Japanese encephalitis
Japanese encephalitis is a serious disease that you can die from. The disease is transmitted by mosquitoes and is found in Asia (India, Vietnam, Thailand, China and Indonesia). It is mainly in rural areas with piglets and wading birds and, in the case of Thailand, especially during the period May to October. The State Serum Institute recommends vaccination for visit durations of more than 4 weeks in these areas. The vaccine is quite expensive (1200DKK per vaccine at The Danish Doctors’ Vaccination Service). 2 vaccinations last 1 year, 3 vaccinations last 10 years. Please note that the 3rd the vaccination must be given at least 12 months after the first two, to be given at least with one month interval. As we are planning a long-term stay in Indonesia, we intend to get vaccinated. Of course, you have to protect yourself from mosquito bites in any case.
Typhoid
Typhoid occurs all over the world. The incidence is related to the hygienic conditions and is high in Asia (and in particular the Indian subcontinent), South and Central America and Africa.

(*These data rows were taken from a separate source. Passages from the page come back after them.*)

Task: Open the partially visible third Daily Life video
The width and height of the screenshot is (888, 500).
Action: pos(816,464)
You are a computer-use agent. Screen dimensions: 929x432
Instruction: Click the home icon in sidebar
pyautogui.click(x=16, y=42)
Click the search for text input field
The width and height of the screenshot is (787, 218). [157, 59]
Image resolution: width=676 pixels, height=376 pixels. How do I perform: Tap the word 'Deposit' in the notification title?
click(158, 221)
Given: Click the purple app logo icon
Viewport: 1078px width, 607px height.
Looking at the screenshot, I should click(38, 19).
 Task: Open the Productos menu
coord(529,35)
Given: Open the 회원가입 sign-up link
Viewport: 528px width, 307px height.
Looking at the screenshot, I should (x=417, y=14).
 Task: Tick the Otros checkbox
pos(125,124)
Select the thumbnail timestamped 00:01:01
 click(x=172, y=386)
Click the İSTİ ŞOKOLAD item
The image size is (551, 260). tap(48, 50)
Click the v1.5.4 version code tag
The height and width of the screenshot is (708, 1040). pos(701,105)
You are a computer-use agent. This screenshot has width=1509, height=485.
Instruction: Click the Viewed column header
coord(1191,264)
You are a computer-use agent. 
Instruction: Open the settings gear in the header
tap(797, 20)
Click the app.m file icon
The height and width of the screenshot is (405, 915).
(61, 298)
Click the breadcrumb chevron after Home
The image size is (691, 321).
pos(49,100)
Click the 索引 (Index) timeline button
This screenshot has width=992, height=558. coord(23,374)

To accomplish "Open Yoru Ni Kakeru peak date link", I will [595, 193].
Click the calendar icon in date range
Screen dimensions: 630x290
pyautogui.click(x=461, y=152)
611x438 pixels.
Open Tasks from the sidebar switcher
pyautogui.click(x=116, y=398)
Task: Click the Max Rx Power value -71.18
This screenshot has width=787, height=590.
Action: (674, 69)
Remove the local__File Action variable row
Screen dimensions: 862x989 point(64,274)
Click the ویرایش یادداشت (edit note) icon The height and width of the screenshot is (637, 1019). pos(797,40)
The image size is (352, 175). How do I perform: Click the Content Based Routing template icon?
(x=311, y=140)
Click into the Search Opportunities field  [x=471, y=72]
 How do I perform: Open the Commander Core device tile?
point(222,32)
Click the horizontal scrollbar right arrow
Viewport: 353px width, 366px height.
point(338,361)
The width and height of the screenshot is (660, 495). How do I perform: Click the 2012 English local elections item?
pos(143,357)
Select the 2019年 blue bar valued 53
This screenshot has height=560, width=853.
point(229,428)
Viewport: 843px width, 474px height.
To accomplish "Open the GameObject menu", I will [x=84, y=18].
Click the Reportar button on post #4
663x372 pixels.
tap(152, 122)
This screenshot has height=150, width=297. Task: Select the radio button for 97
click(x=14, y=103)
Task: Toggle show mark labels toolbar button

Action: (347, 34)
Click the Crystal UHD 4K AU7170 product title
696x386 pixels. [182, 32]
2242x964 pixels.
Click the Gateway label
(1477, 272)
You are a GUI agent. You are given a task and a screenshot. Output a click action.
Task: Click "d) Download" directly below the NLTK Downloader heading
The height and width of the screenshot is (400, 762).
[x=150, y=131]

The infection is most commonly transmitted by ingestion of food or water contaminated with human feces infected with typhoid fever. There is a vaccine for typhoid fever. Vaccination may be considered for long-term stays in areas with high incidence of Salmonella Typhi.
Travel diarrhoea
Travel diarrhoea can be prevented by the following precautions:
- To choose cooked, baked or fried dishes that are prepared shortly before they are eaten.
- Choosing drinks made from boiled water (tea, coffee), mineral water with carbonated bottled with sealed lids, beer or sour-milk products of well-known products.
- To eat fruit that you have peeled yourself.
- To avoid tap water, be it directly from the faucet or as ice cubes in drinks or in food.
- To avoid raw fish, raw shellfish (e.g. oysters and mussels), raw egg yolks, raw vegetables from low-growing plants (e.g. lettuce leaves), mayonnaise-containing salads and all kinds of ice cream.
- To avoid bathing near the sewer outlet and in swimming pools where the water is not chlorine treated.
Malaria prevention
Malaria is found in large parts of the world in the areas where we are staying with the ship. The areas are devided in high, moderate and low risk areas. It is recommended to use malaria prophylaxis in high-risk areas. It is a little more up to one’s own temperament whether you want to take prophylactic (preventive) medication for malaria in areas of moderate risk. In low-risk areas, protection against mosquito bites is recommended. The mosquitoes sting after dark. You can use DEET (mosquito repellent) and impregnated mosquito nets. I have also been advised by the Danish Doctors’ Vaccination Service, which recommends malaria prophylaxis (malarone) in the following areas:
1) South America if you are going into the country (Amazon)
2) Southeast Asia (East Timor, Papua New Guinea, Solomon Islands, Vanuatu)
3) Africa (Mozambique, Madagascar) In areas such as the Caribbean islands, the Pacific Islands, Thailand and South Africa, therefore, preventive antimalarial drugs need not be taken.. A tablet of malarone costs 10DKK, so it’s a significant economic cost.
In areas such as the Caribbean islands, the Pacific islands, Thailand and South Africa, therefore, preventive antimalarial drugs need not be taken. A tablet of malarone costs 10kr, so it’s a significant economic cost.
High risk areas:
South East Asia: Vanuatu, Solomon Islands, Papua New Guinea, East Timor.
Africa: Madagascar, Mozambique.
Moderate risk areas:
South and Central America: Panama (minus the Canal and Panama City), Columbia, Haiti.
Southeast Asia: Borneo (Border with Malaysia), Thailand (minus Bankok and Phuket).
Low risk areas:
South and Central America: Brazil, Venezuela, Guyana, Suriname, French Guiana, Costa Rica, Nicaragua, Dominican Republic.
Southeast Asia: Bali, Sumatra, Malaysia.
Africa: Cape Verde, South Africa (Margazi-Mtubatuba), Namibia.